Project Details
Impact structures: Effect of post-shock thermal conditions on mineral magnetism
Applicant
Professorin Dr. Agnes Kontny
Subject Area
Palaeontology
Mineralogy, Petrology and Geochemistry
Geophysics
Mineralogy, Petrology and Geochemistry
Geophysics
Term
from 2020 to 2024
Project identifier
Deutsche Forschungsgemeinschaft (DFG) - Project number 432762445
Large impact structures on Earth like the Chicxulub in Mexico are characterized by magnetic highs but the magneto-mineralogical origin is still poorly constrained and impact-generated melt versus hydrothermal activity models are discussed. Shock features along with thermally activated processes are the most important driving forces for the creation or destruction of magnetic minerals causing magnetic anomaly signals over impact structures. The main goal of this research project is the investigation and characterization of heat treatment on shocked magnetite and pyrrhotite, the two main magnetic minerals in crustal rocks of the Earth.
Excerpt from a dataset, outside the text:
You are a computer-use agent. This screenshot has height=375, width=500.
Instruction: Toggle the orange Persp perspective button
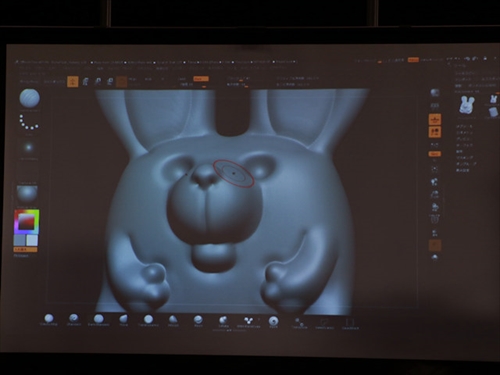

For this purpose, we plan to study rock magnetic properties and microstructural features from experimentally shocked and afterwards annealed material and compare it to magnetic minerals from impacted rocks. For comparison, the IODP-ICDP drill core M0077A from the Chicxulub impact crater and from the Nördlingen 1973 drill core are selected, because both structures show inner craters with impact-related magnetic anomalies. The difference is the size and it is hypothesized for the 200 km diameter Chicxulub that a long-living hydrothermal system was active, but not for the 25 km diameter Nördlingen impact structure. Temperature dependent magnetic susceptibility along with a series of microscopic (reflected light, scanning electron microscopy, magnetic force microscopy, transmission electron microscopy), x-ray diffraction techniques and magnetization experiments at room temperature and low-temperature will be used to characterize shocked and annealed samples. An understanding of the magnetic and microstructural features due to heating of shocked material and their distinction from new magnetic mineral formations are likely a key to explain magnetic anomaly pattern over large impact craters on Earth and other planetary bodies. Therefore, this proposal aims on the discrimination of different secondary processes leading to enhancement or destruction of magnetic signals over large impact structures.
DFG Programme
Research Grants